[Instructions for the task]
Each line of the listing that contains "Viewport" should be found and copied.

[Listed entries]
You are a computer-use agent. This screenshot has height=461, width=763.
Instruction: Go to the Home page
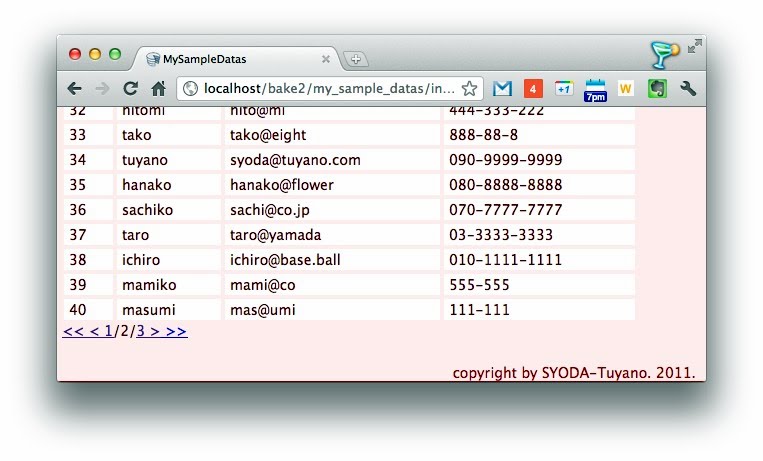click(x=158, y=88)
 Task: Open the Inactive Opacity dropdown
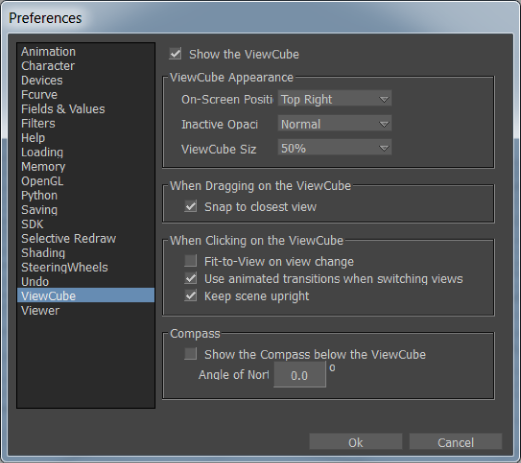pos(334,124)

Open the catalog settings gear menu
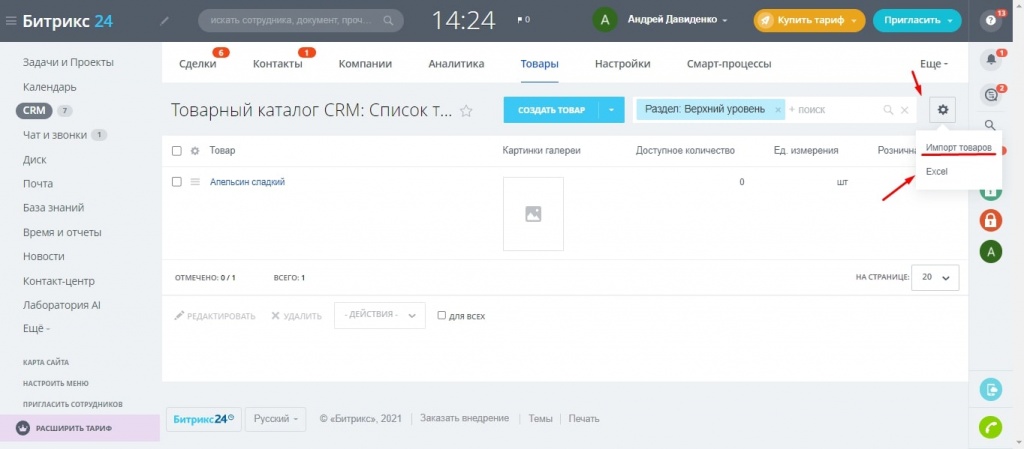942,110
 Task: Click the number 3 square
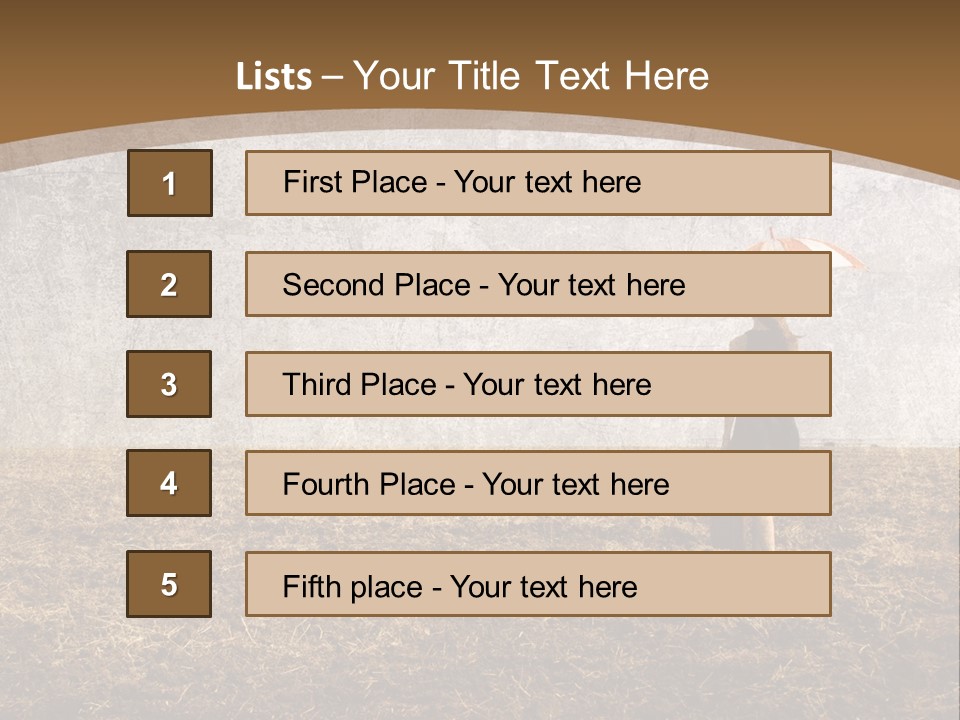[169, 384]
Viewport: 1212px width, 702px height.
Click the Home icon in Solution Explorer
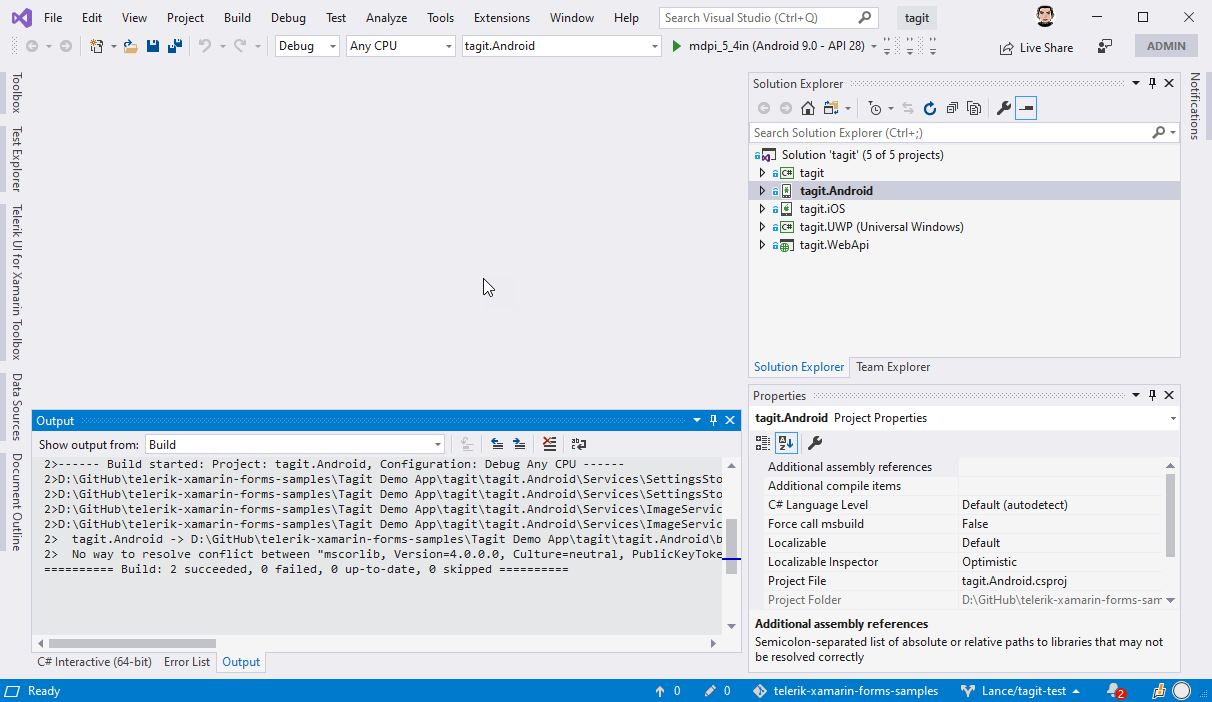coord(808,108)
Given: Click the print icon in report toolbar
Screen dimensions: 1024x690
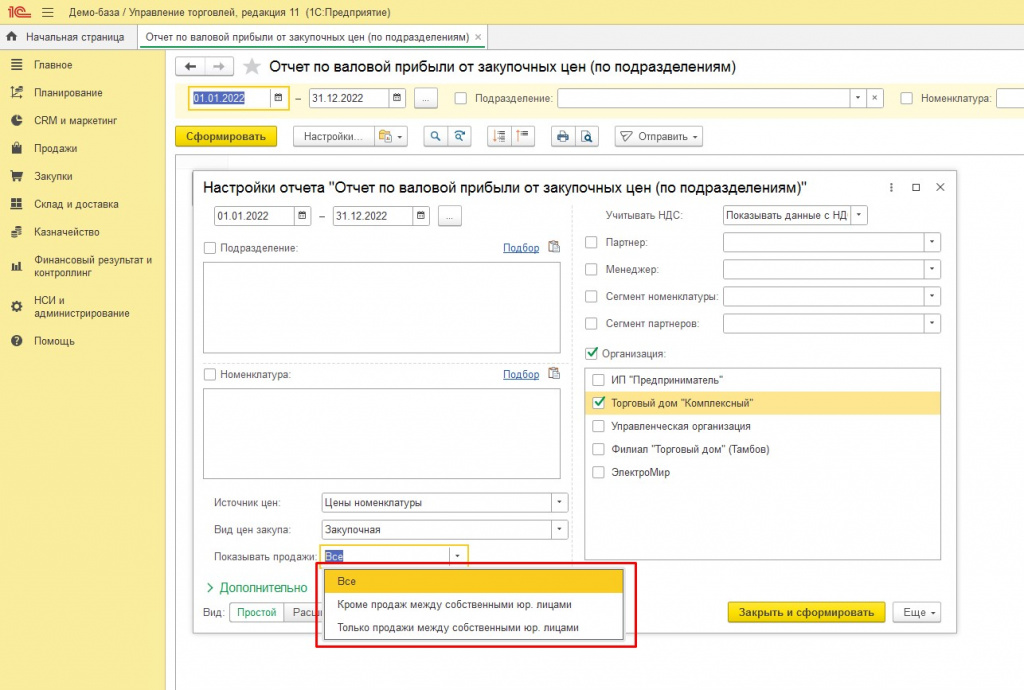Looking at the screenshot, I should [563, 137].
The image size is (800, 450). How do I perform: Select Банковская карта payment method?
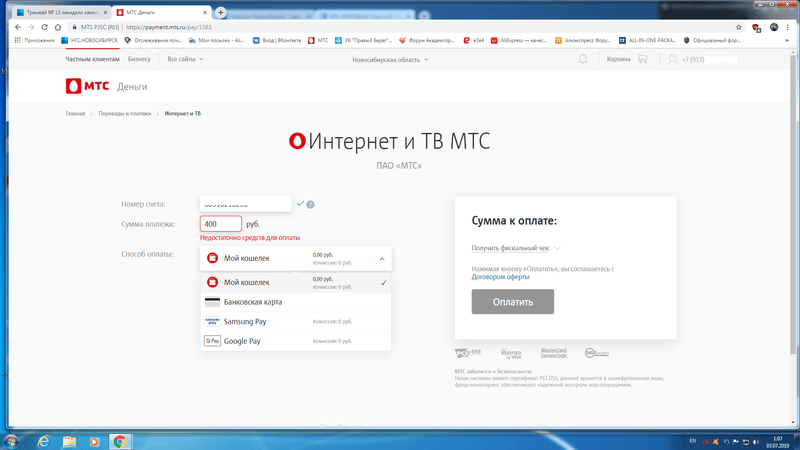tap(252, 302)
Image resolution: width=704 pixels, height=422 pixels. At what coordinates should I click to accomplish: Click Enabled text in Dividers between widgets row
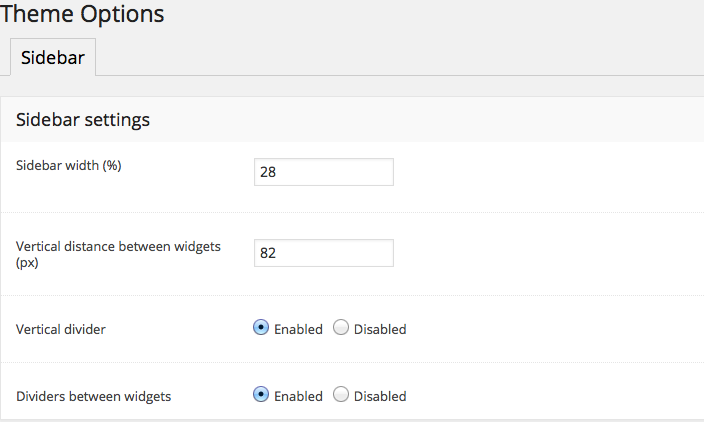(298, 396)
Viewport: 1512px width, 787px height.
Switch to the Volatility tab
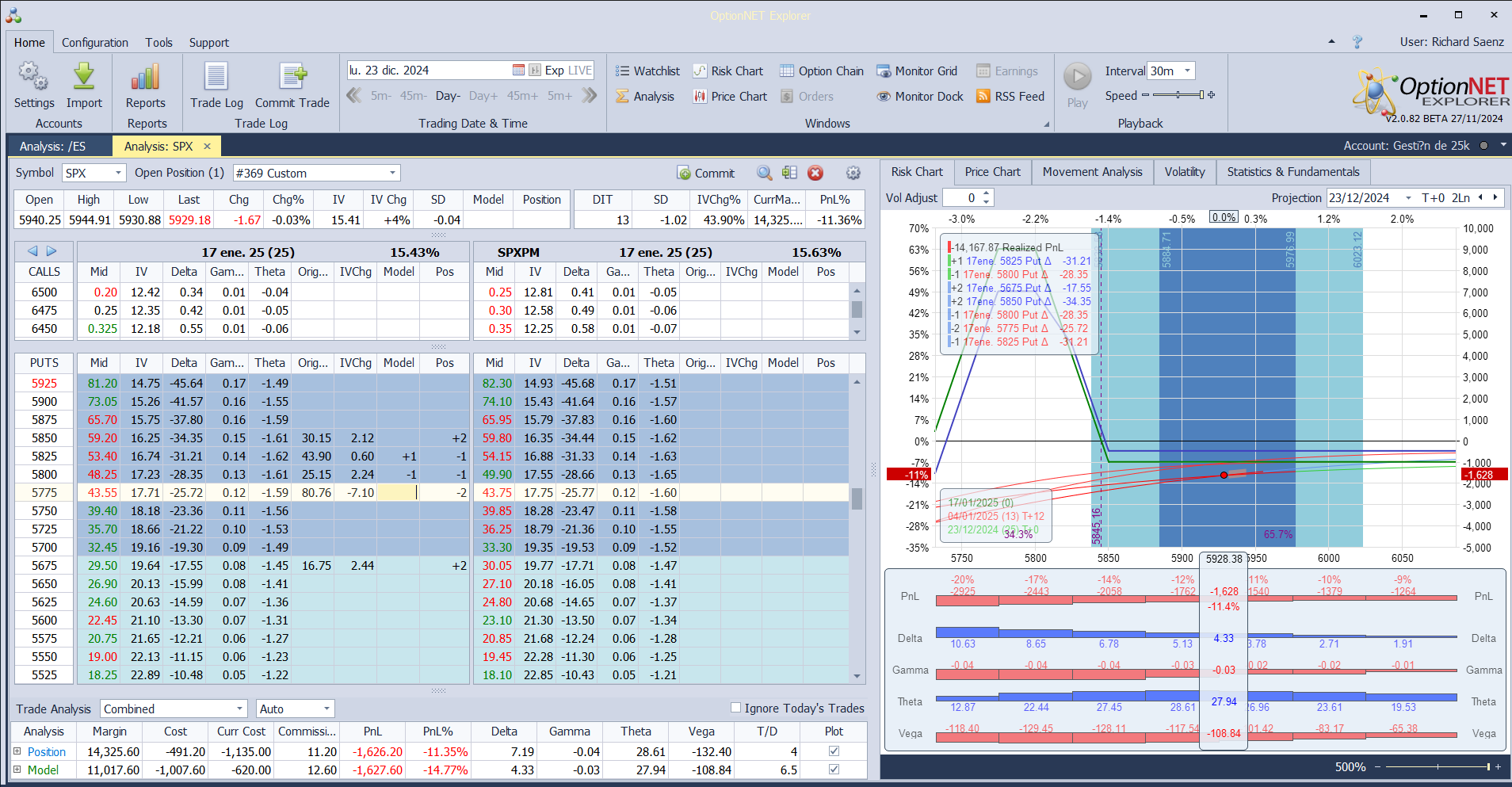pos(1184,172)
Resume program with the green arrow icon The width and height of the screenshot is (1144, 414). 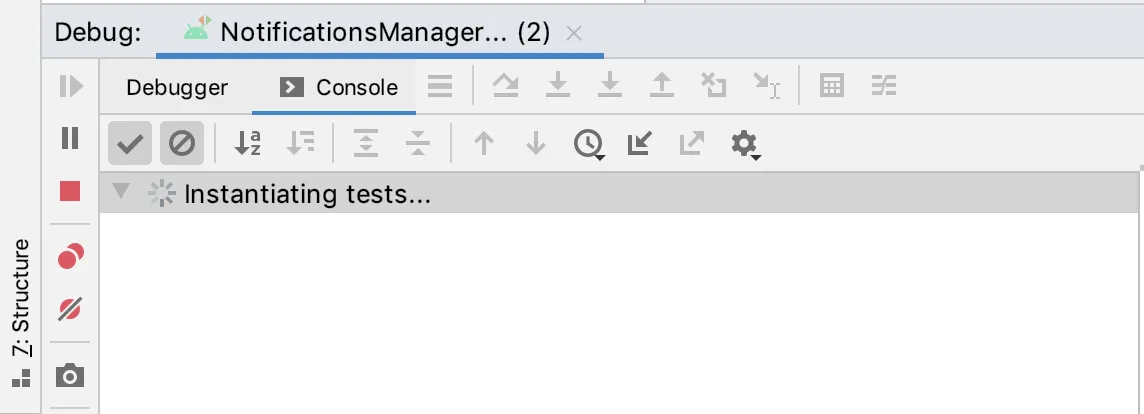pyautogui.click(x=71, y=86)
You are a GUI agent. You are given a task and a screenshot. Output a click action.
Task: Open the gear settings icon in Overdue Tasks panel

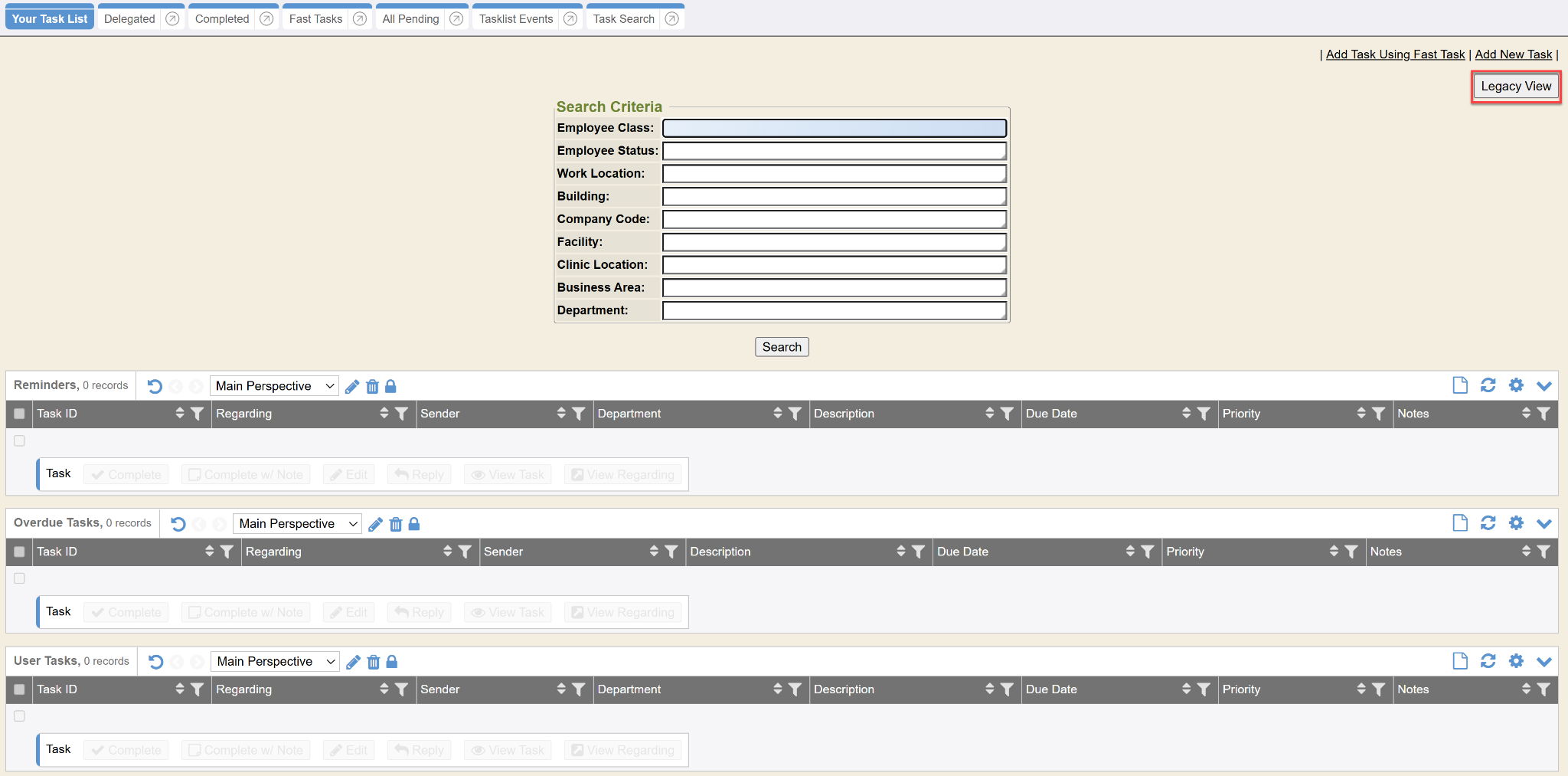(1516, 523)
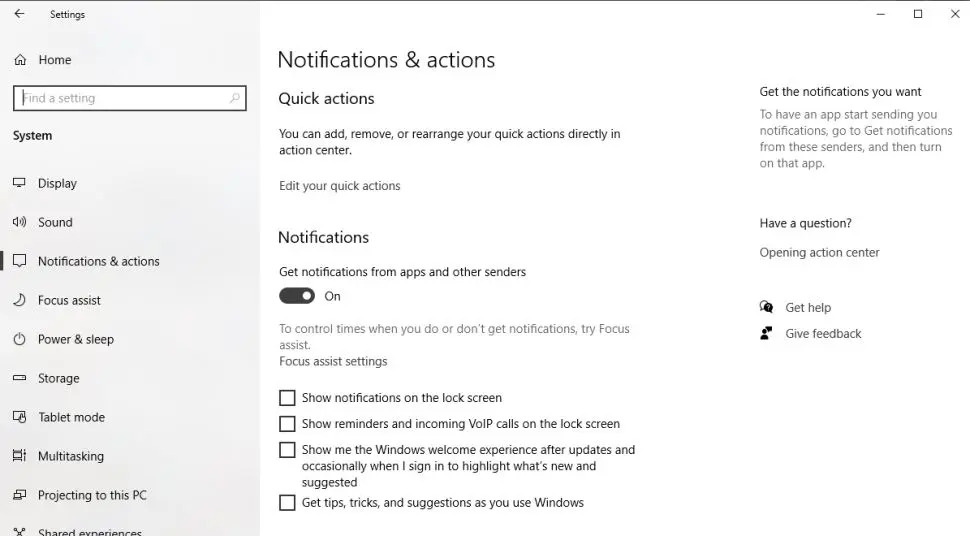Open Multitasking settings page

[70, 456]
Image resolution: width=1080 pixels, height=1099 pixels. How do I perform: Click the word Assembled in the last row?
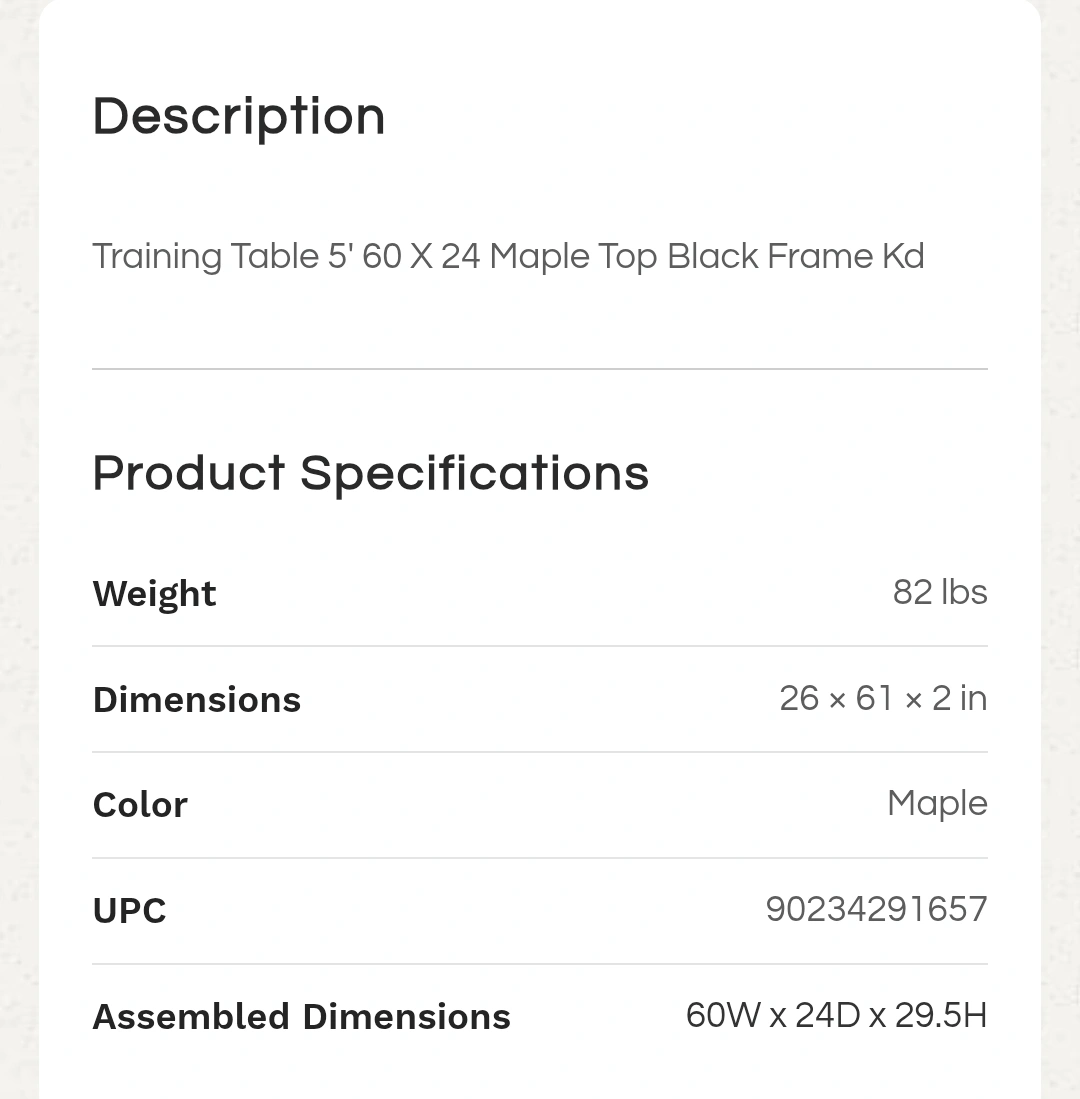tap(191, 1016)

[Answer for this exercise]
Viewport: 1212px width, 702px height.
Viewport: 1512px width, 787px height.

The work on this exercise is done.